> What you need to do: Quote exactly, and only, the lines of the material below from the line with "Where should I" through the line with "Image resolution: width=720".

> Records:
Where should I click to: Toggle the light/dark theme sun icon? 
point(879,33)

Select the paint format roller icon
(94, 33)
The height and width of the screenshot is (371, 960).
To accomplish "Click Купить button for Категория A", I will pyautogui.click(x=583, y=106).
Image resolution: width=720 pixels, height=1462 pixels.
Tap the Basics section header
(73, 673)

--

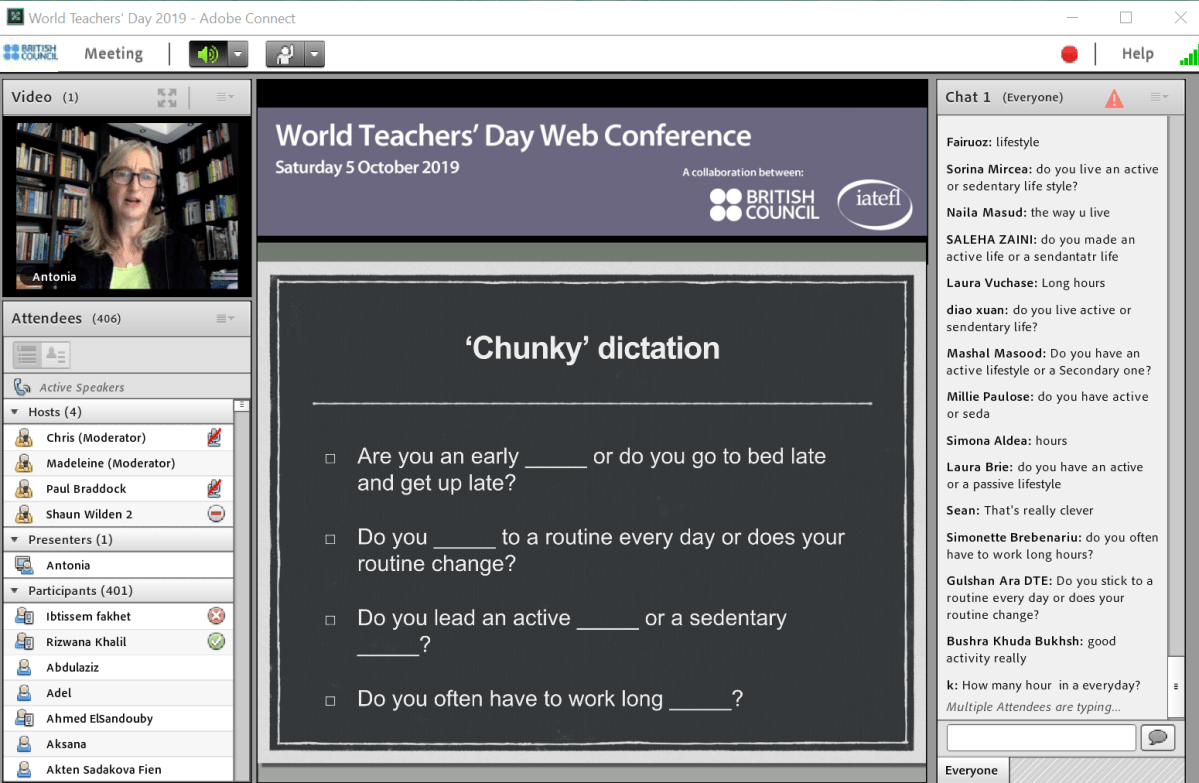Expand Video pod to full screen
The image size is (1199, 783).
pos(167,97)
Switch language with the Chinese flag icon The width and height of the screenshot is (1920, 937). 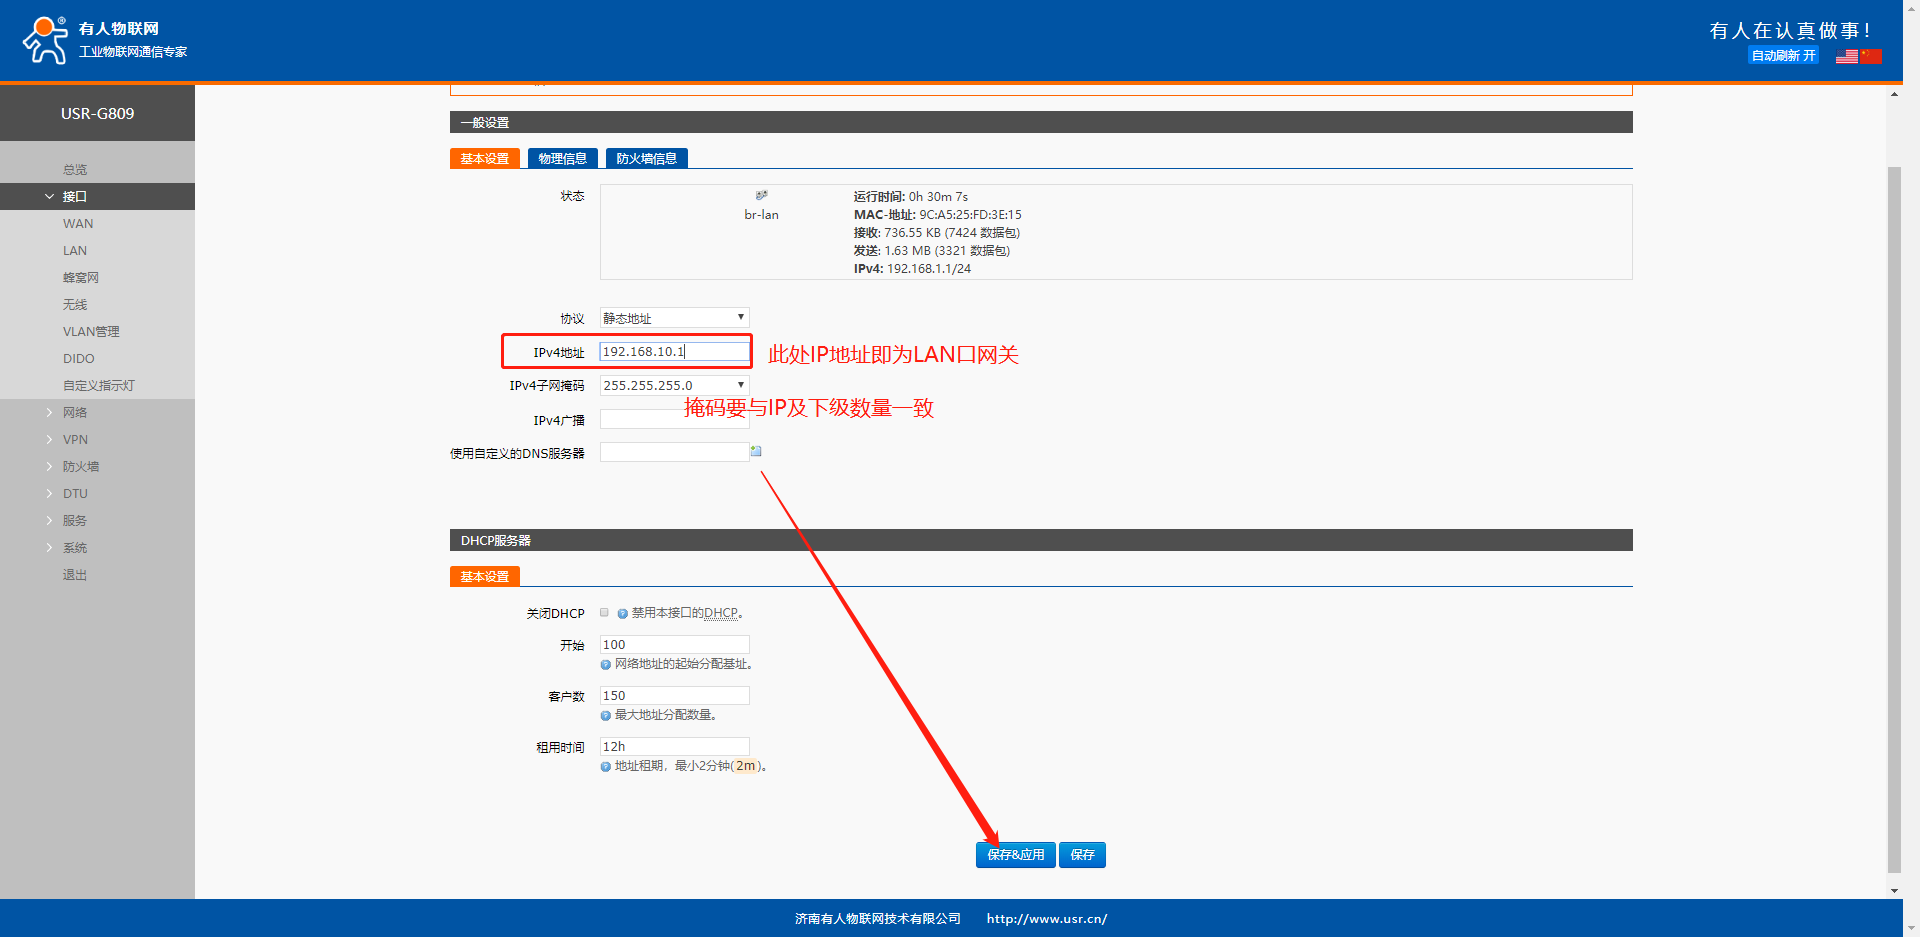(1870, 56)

---

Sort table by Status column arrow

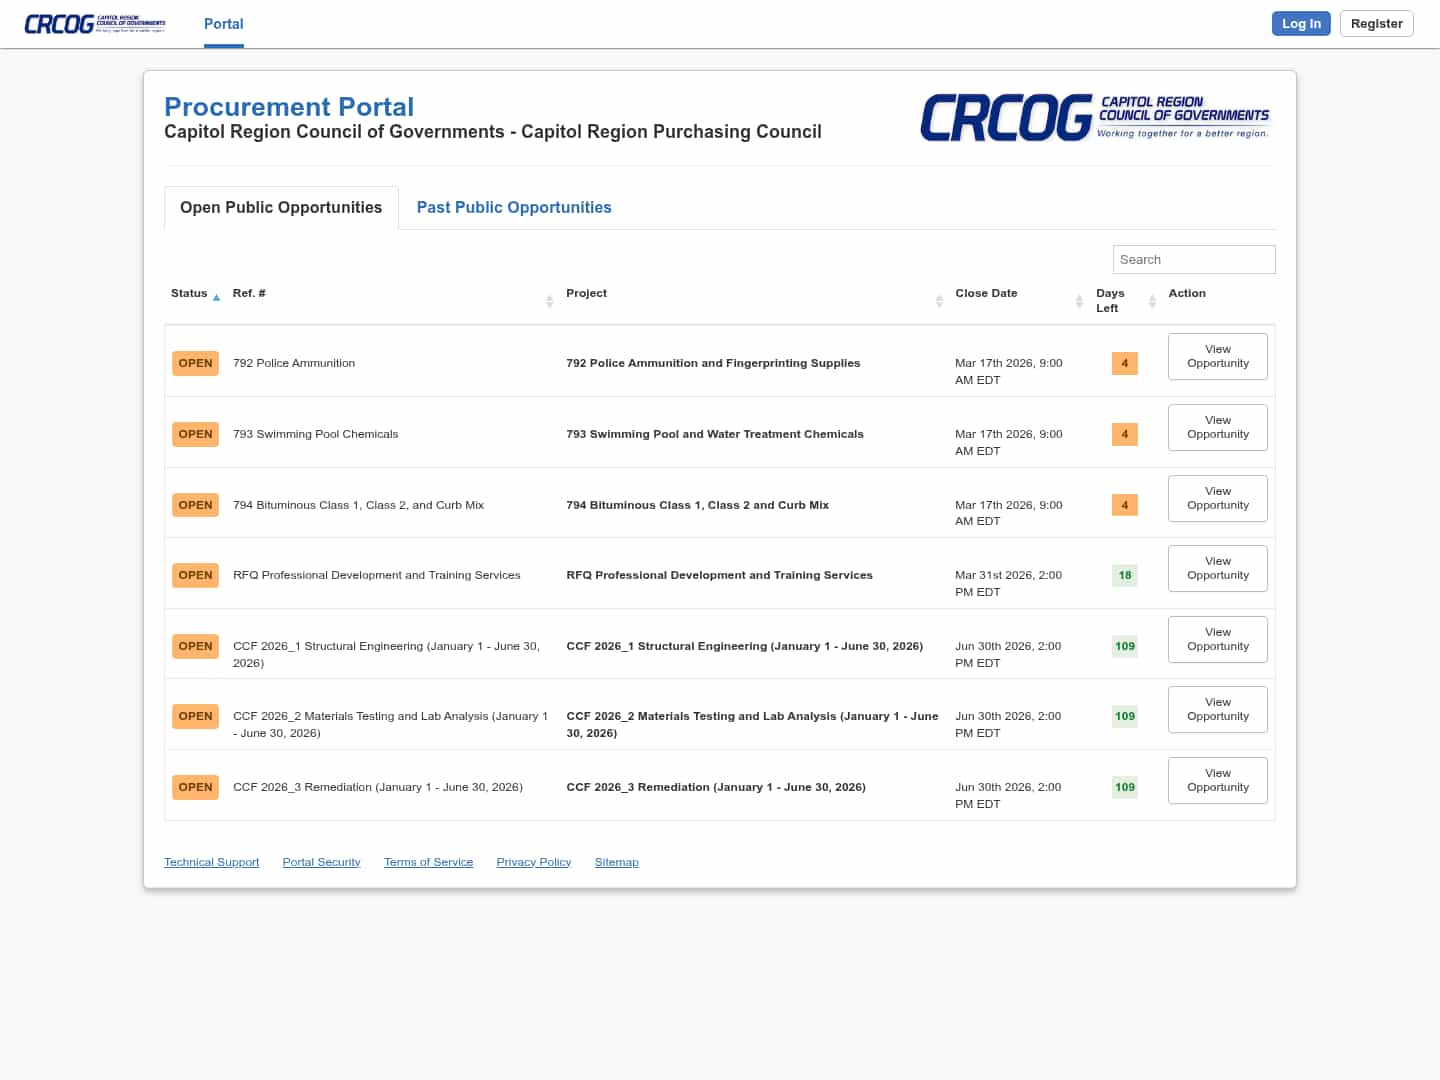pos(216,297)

> Task result:
Where should I click to: Toggle the light/dark theme sun icon? 
point(879,33)

Select the paint format roller icon
(94, 33)
The height and width of the screenshot is (371, 960).
To accomplish "Click Купить button for Категория A", I will pyautogui.click(x=583, y=106).
Image resolution: width=720 pixels, height=1462 pixels.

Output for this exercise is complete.